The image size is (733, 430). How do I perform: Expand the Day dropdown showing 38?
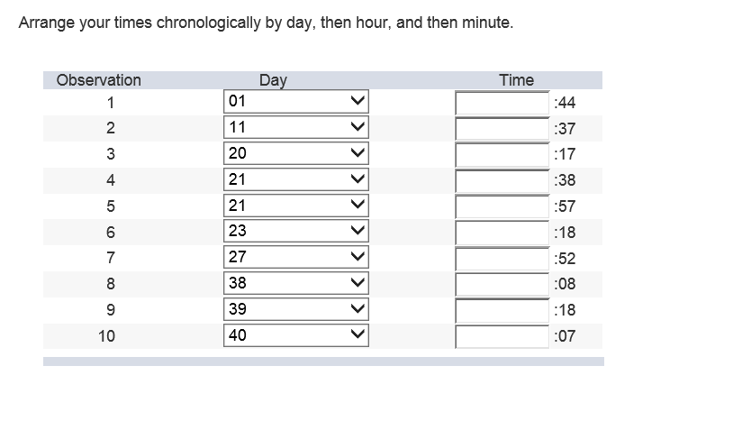click(x=296, y=284)
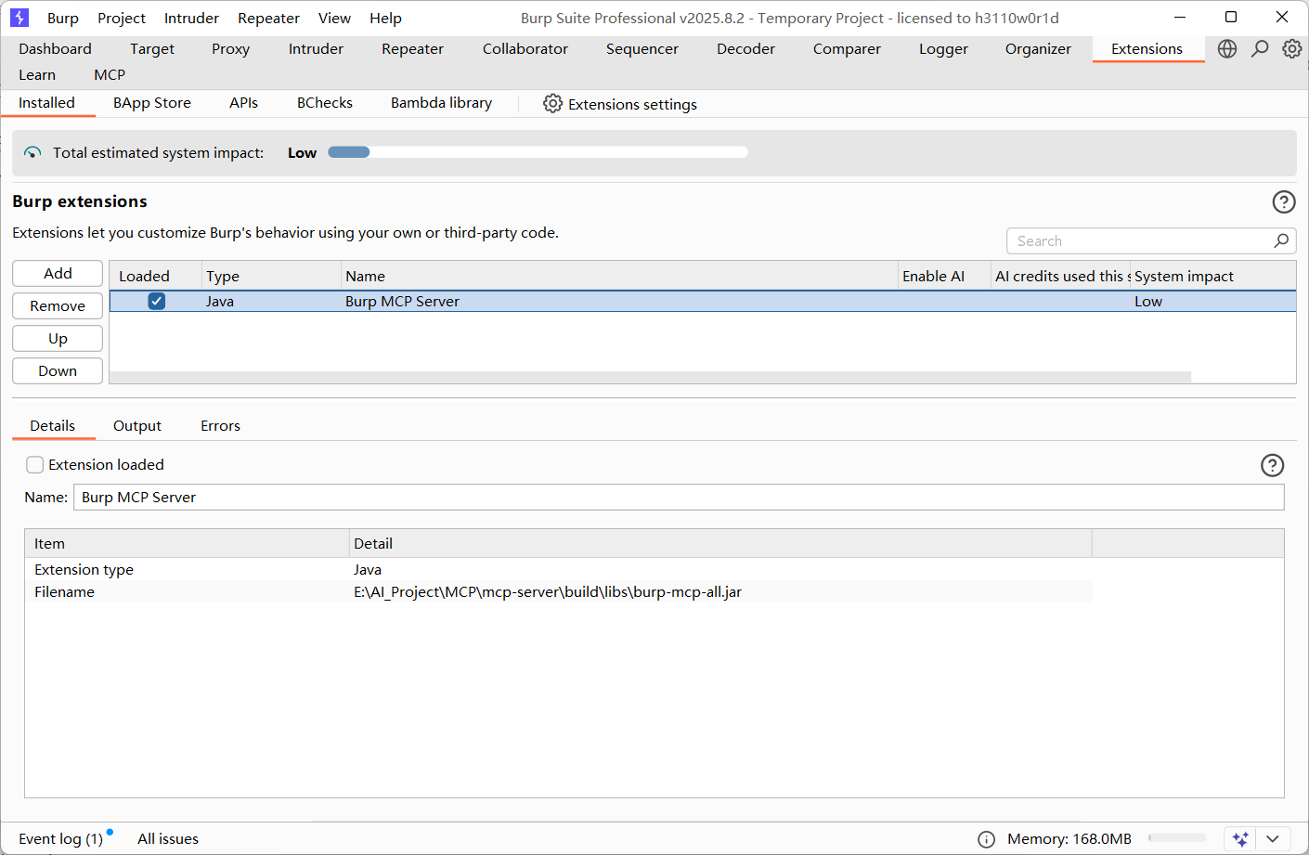
Task: Click the AI sparkle icon in status bar
Action: (x=1240, y=839)
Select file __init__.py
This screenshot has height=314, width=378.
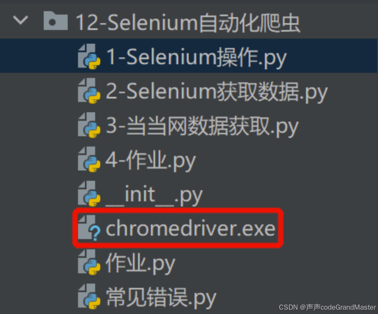click(154, 195)
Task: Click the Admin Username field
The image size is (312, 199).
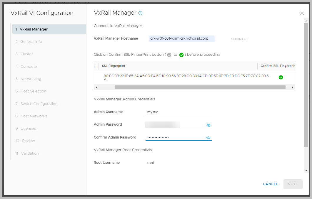Action: [178, 112]
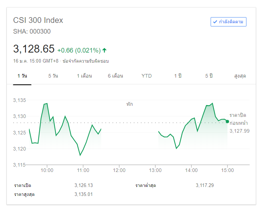Click the green end-of-line chart dot
This screenshot has width=264, height=212.
(227, 122)
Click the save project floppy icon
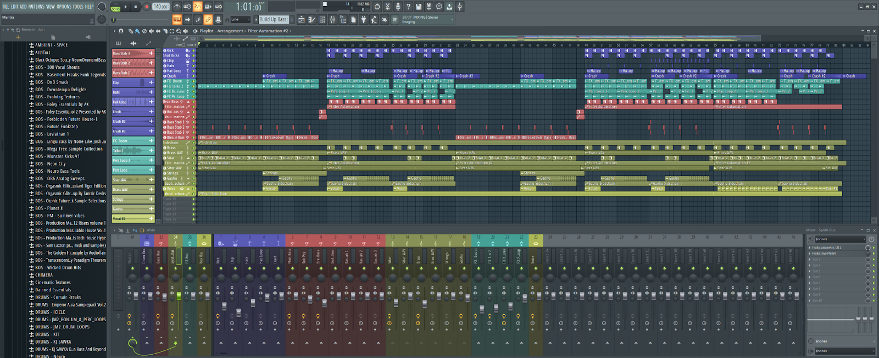879x358 pixels. 419,7
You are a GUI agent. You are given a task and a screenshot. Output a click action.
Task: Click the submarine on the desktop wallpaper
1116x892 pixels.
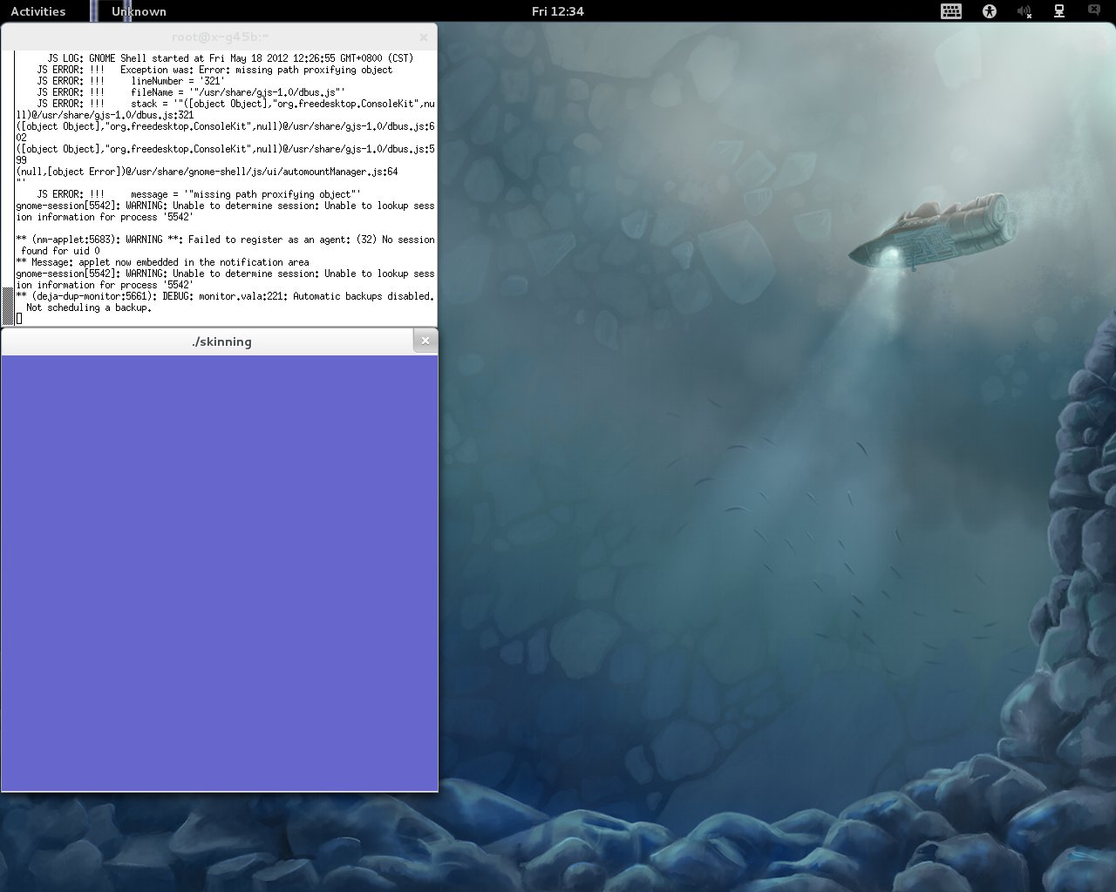928,233
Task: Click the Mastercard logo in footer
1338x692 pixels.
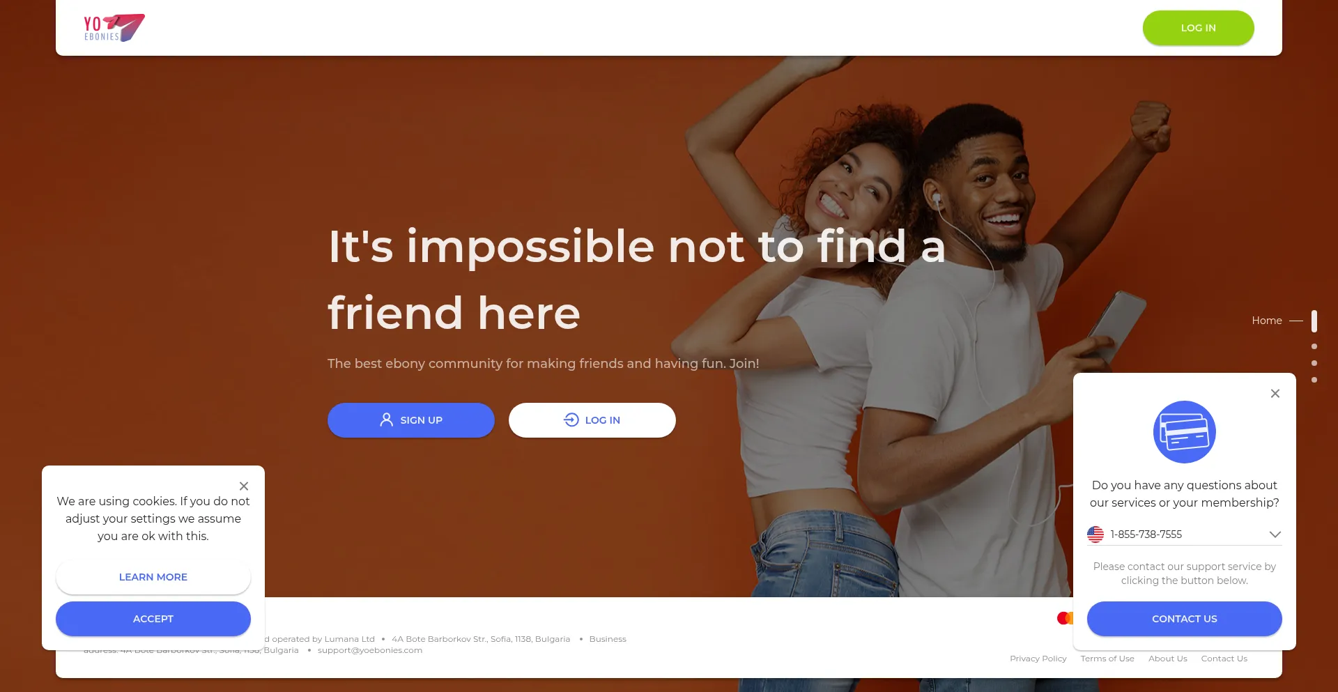Action: (1065, 618)
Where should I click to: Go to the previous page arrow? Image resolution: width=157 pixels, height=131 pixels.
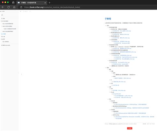22,74
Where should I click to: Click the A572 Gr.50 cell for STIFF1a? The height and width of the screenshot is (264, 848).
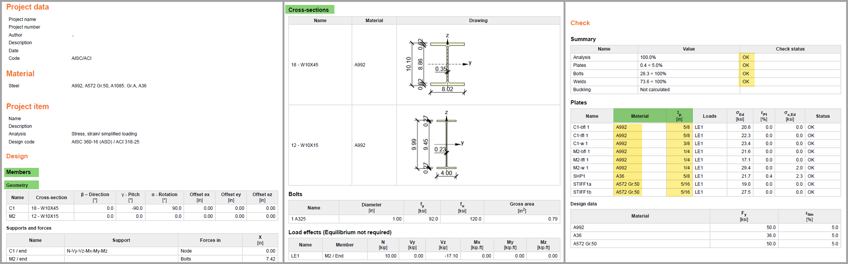pos(628,184)
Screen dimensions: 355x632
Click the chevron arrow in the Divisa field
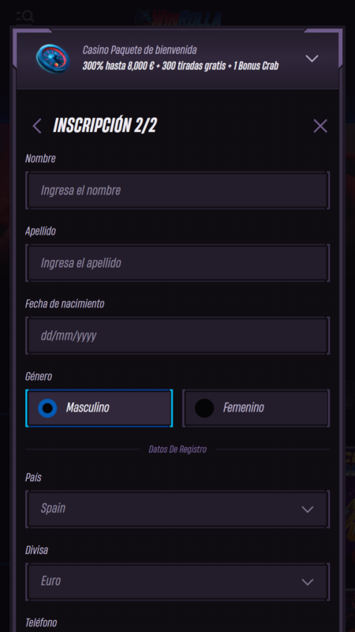308,582
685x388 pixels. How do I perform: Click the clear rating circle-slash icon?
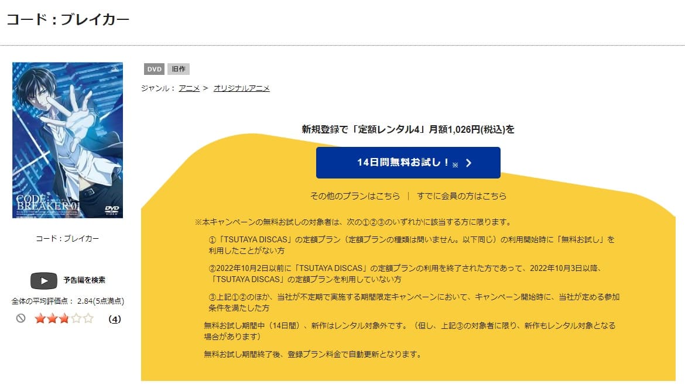[20, 318]
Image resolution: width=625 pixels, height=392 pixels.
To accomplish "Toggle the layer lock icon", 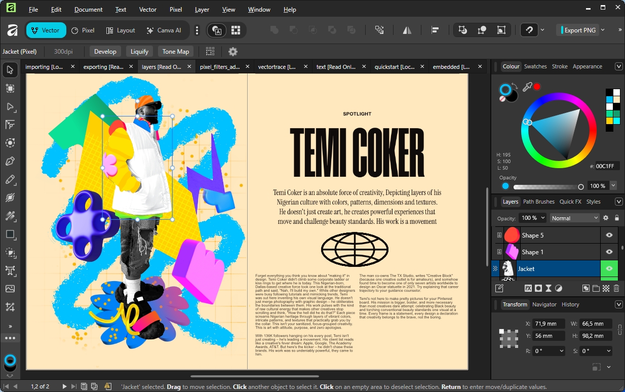I will tap(616, 218).
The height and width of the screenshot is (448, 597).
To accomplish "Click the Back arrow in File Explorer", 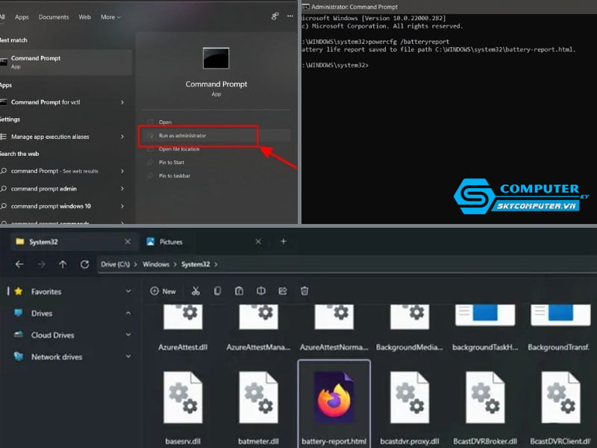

◇ ◇ ◇ ◇ ◇

Directions for this task: Both the line above containing "Task: Click the Mastercard logo in footer" and the line containing "Screen dimensions: 355x632" belong in the copy, along with every line between them; print these exactly and omit the pictures.

Task solution:
Task: Click the Mastercard logo in footer
1338x692 pixels.
Action: (1065, 618)
Where should I click to: Go to the previous page arrow? Image resolution: width=157 pixels, height=131 pixels.
22,74
Where should I click to: Click the A572 Gr.50 cell for STIFF1a? The height and width of the screenshot is (264, 848).
pos(628,184)
Screen dimensions: 355x632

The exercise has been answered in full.